* _MATERIAL SUPPLIED_
———
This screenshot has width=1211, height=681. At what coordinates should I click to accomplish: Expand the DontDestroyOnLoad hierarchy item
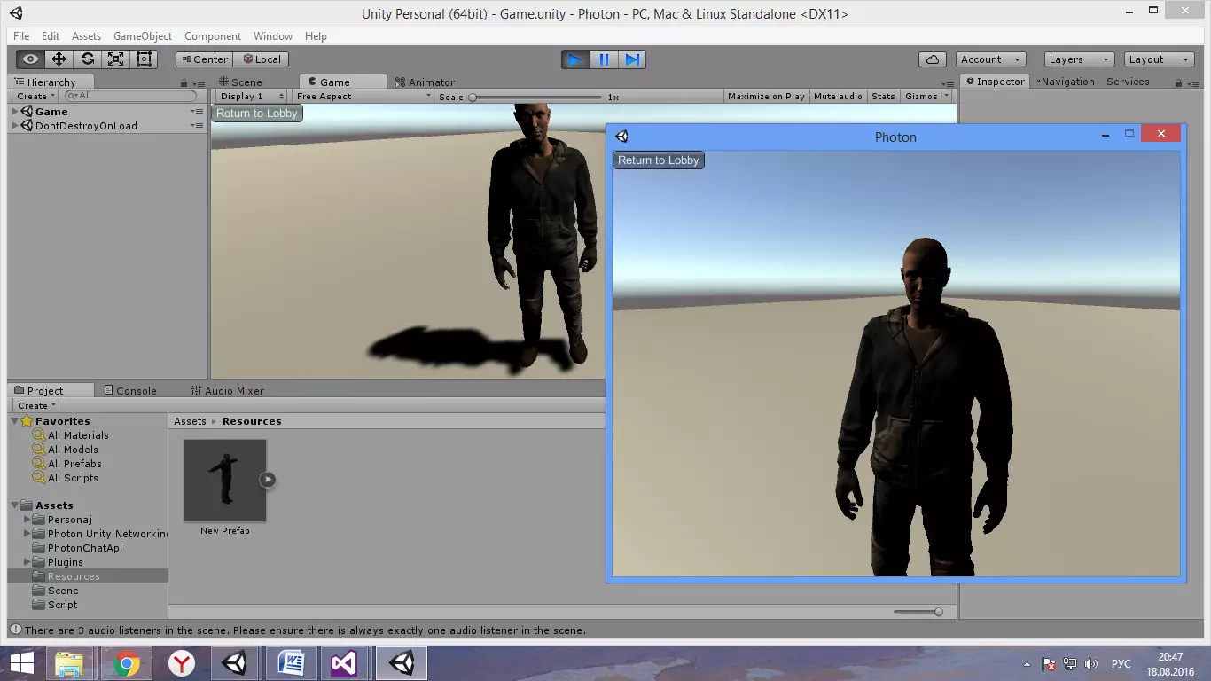pyautogui.click(x=15, y=126)
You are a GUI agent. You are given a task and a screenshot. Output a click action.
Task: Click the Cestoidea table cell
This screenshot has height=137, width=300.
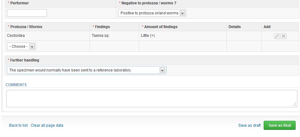point(16,36)
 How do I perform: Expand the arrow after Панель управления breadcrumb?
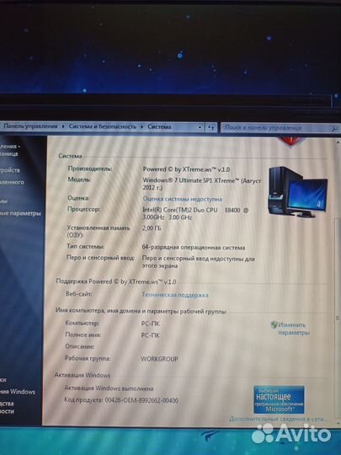63,126
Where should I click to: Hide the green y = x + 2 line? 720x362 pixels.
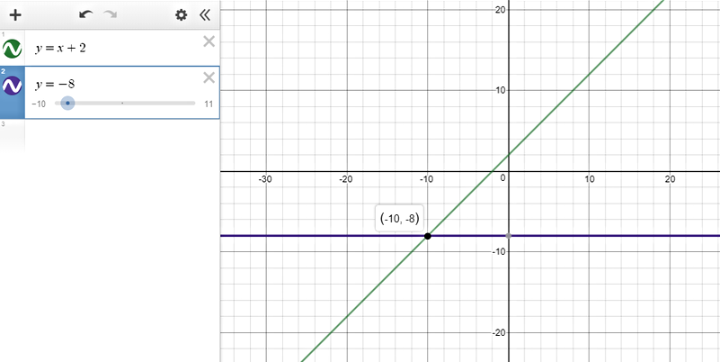point(13,48)
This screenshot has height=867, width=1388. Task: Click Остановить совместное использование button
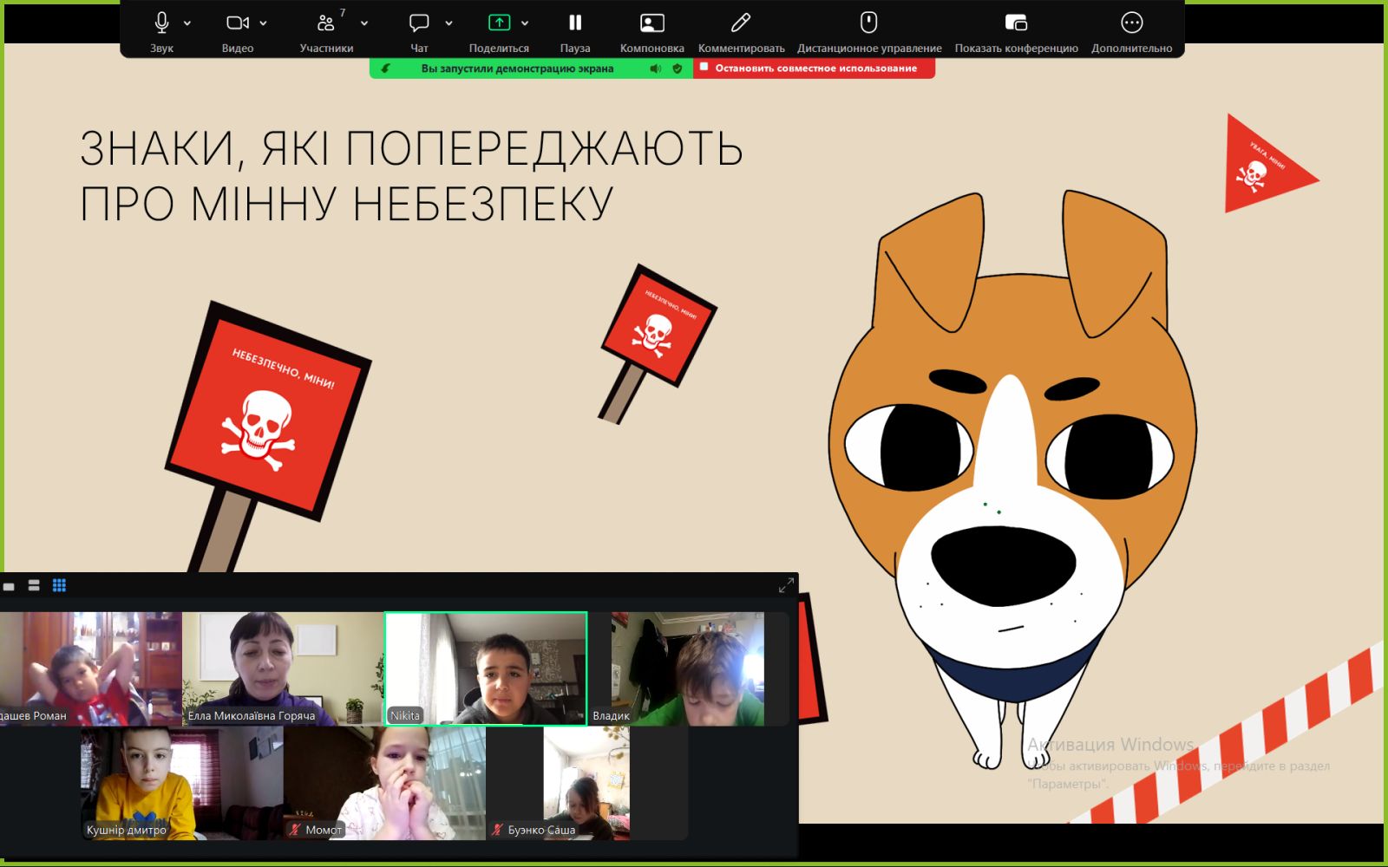point(814,68)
———
* _EXERCISE REQUIREMENTS_
Retype every line of the listing above word for word, leaving out the pictures.

* _SOLUTION TO THIS TASK_
This screenshot has width=1211, height=681. At what coordinates should I click to accomplish: Expand the DontDestroyOnLoad hierarchy item
pyautogui.click(x=15, y=126)
You are a GUI agent. You are given a task and a screenshot. Output a click action.
Task: Click the Cestoidea table cell
This screenshot has height=137, width=300.
point(16,36)
 How do I perform: Expand the arrow after Панель управления breadcrumb?
63,126
Where should I click to: Hide the green y = x + 2 line? 720x362 pixels.
point(13,48)
This screenshot has height=867, width=1388. Task: Click Остановить совместное использование button
point(814,68)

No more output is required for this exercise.